=== Your instructions ===
Exclude the pictures and reproduce exactly the lines that run from the one holding "Click the Internal Networks label text" to the end of the entries below.

(Saved data entries)
────────────────

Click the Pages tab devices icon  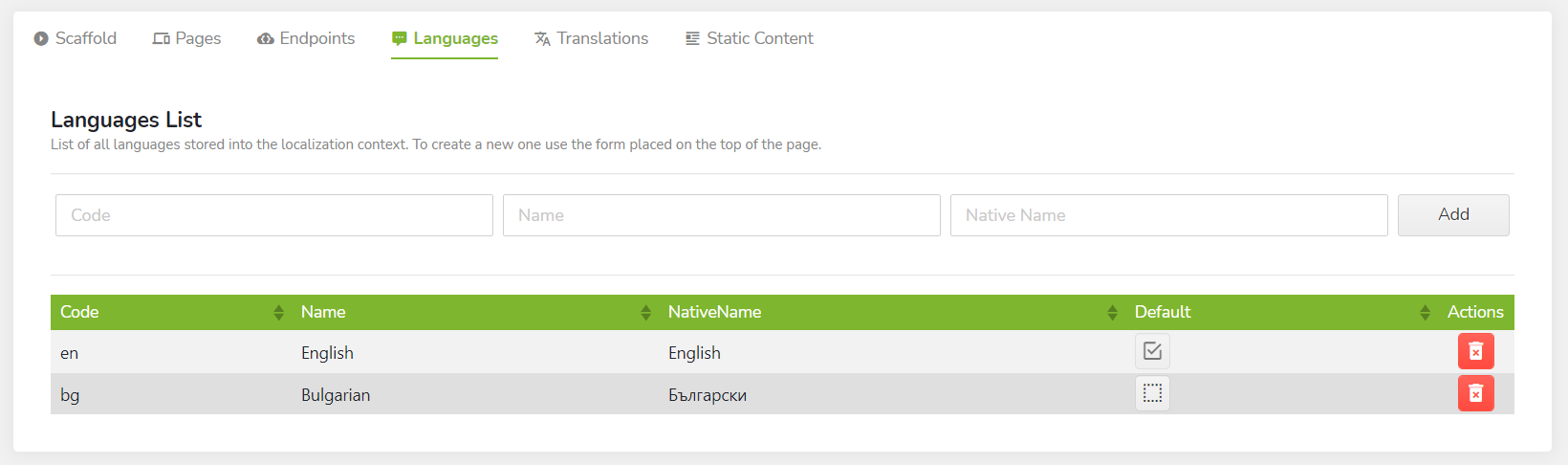(162, 39)

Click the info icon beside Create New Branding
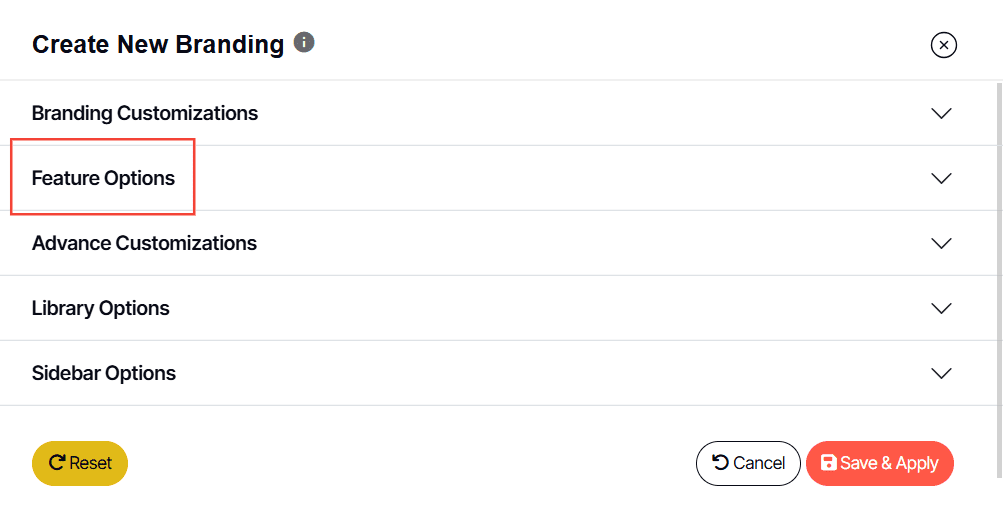pos(305,43)
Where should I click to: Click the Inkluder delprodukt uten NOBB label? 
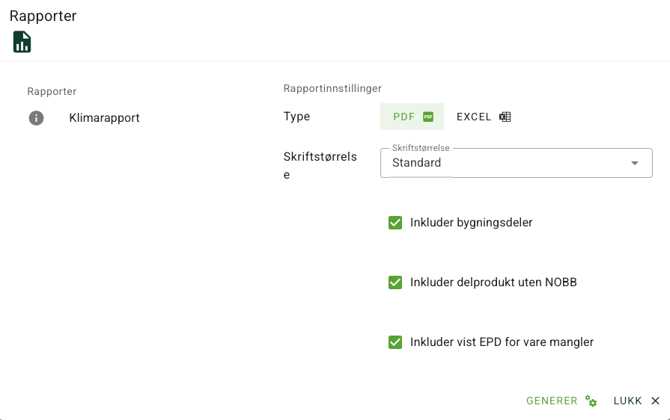pyautogui.click(x=493, y=283)
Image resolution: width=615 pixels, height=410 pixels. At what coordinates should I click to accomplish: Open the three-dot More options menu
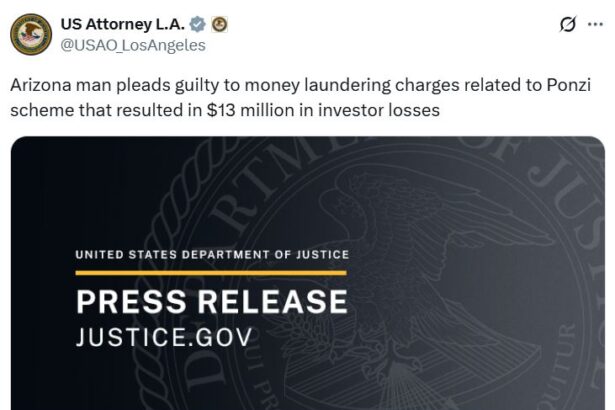coord(596,25)
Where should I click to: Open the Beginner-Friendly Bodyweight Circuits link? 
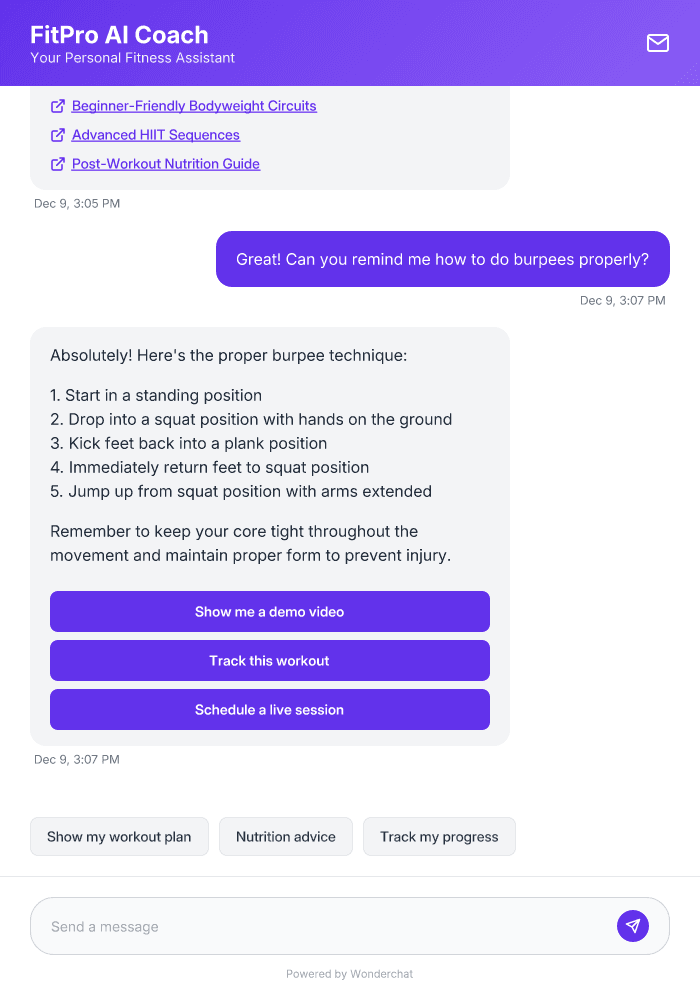(193, 105)
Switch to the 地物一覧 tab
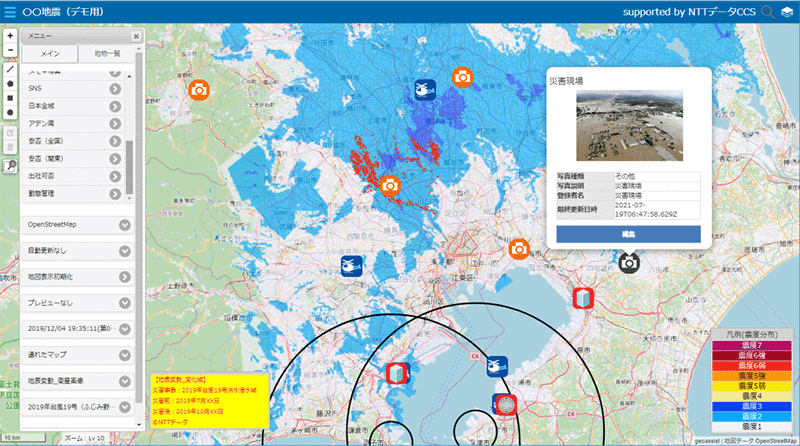This screenshot has width=800, height=446. pyautogui.click(x=107, y=53)
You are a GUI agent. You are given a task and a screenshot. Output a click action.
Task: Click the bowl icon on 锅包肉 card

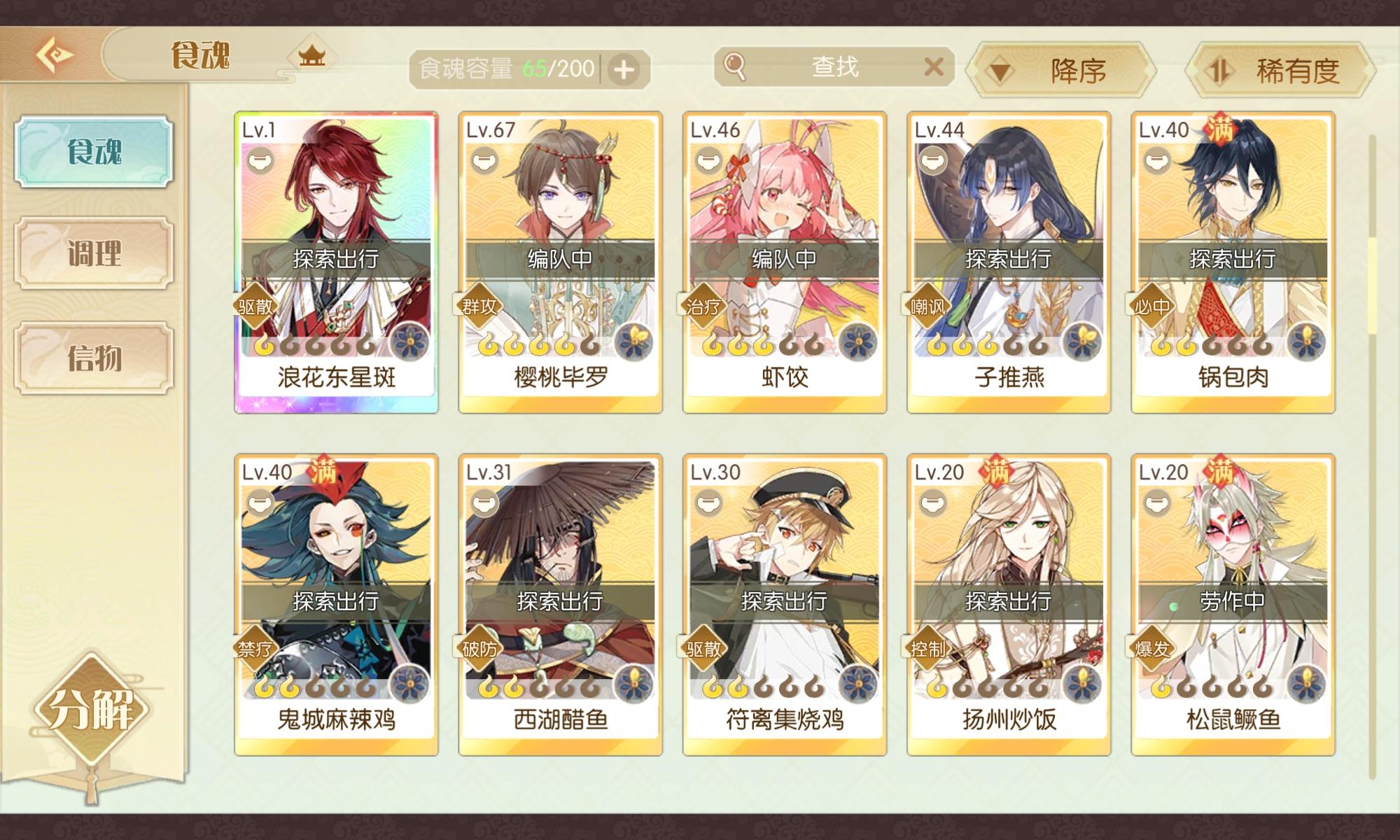1157,161
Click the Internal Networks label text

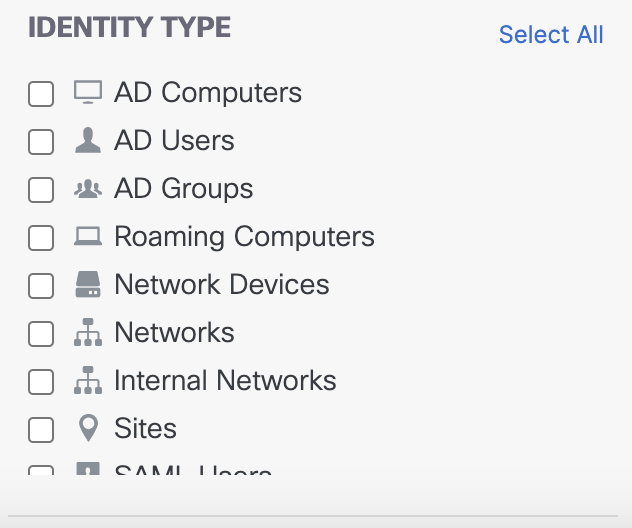(225, 380)
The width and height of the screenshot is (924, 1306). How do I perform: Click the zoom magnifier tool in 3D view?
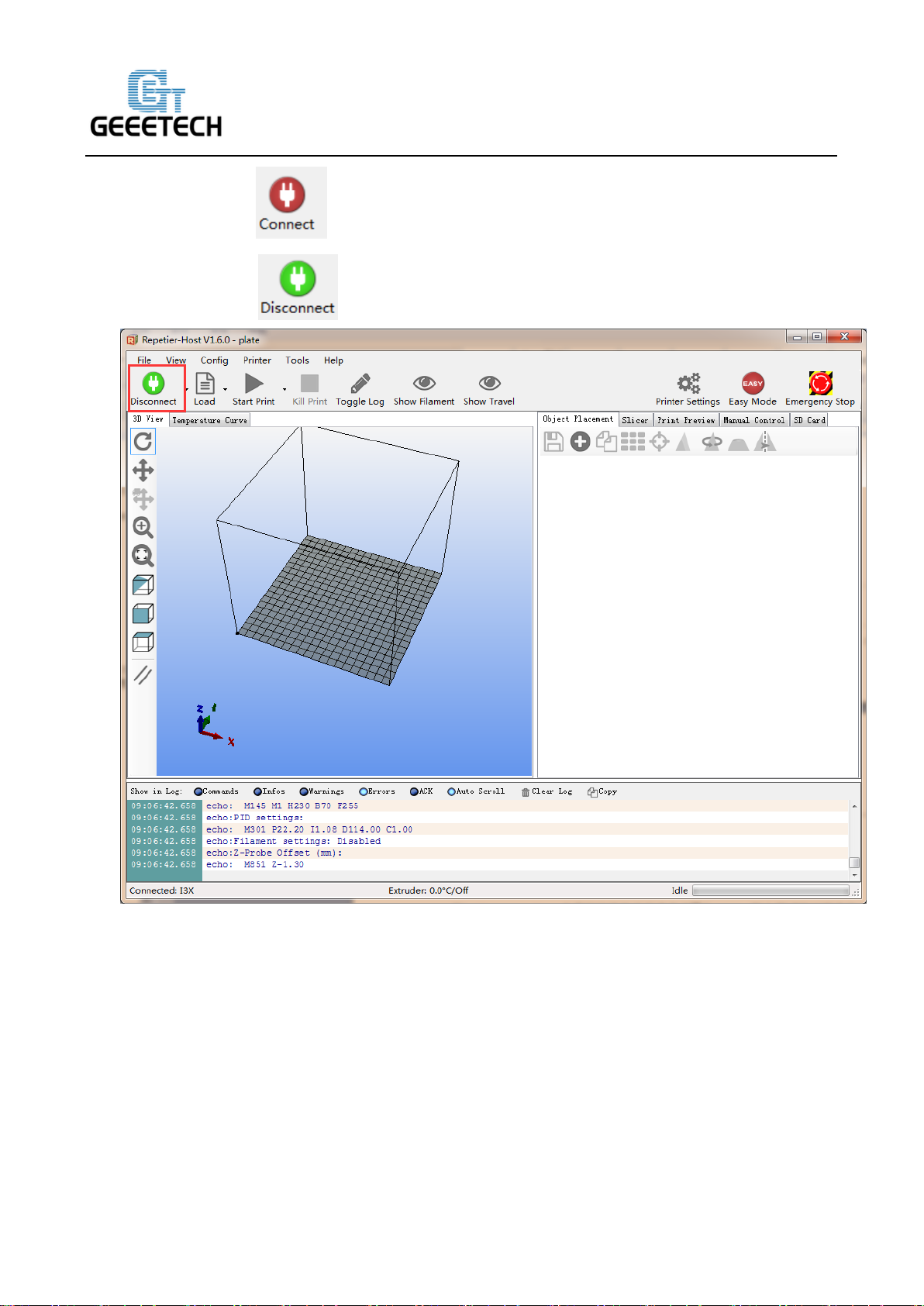click(143, 528)
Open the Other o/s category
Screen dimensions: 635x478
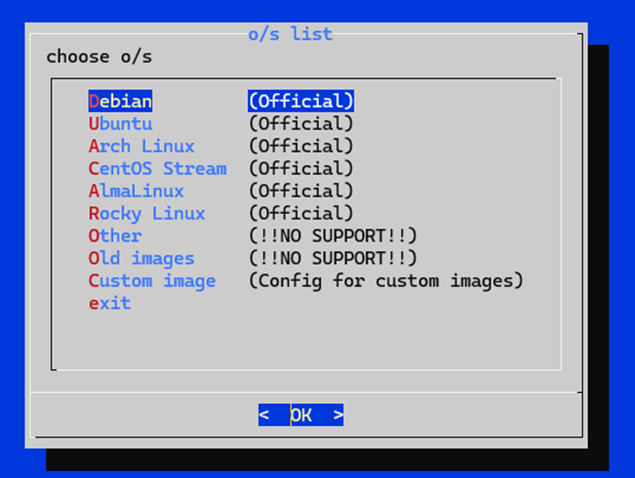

────────────────

=== Solved exercise ===
Click the Internal Networks label text

(225, 380)
The width and height of the screenshot is (924, 1306). How do I perform: Click the zoom magnifier tool in 3D view?
click(143, 528)
Open the Other o/s category
Screen dimensions: 635x478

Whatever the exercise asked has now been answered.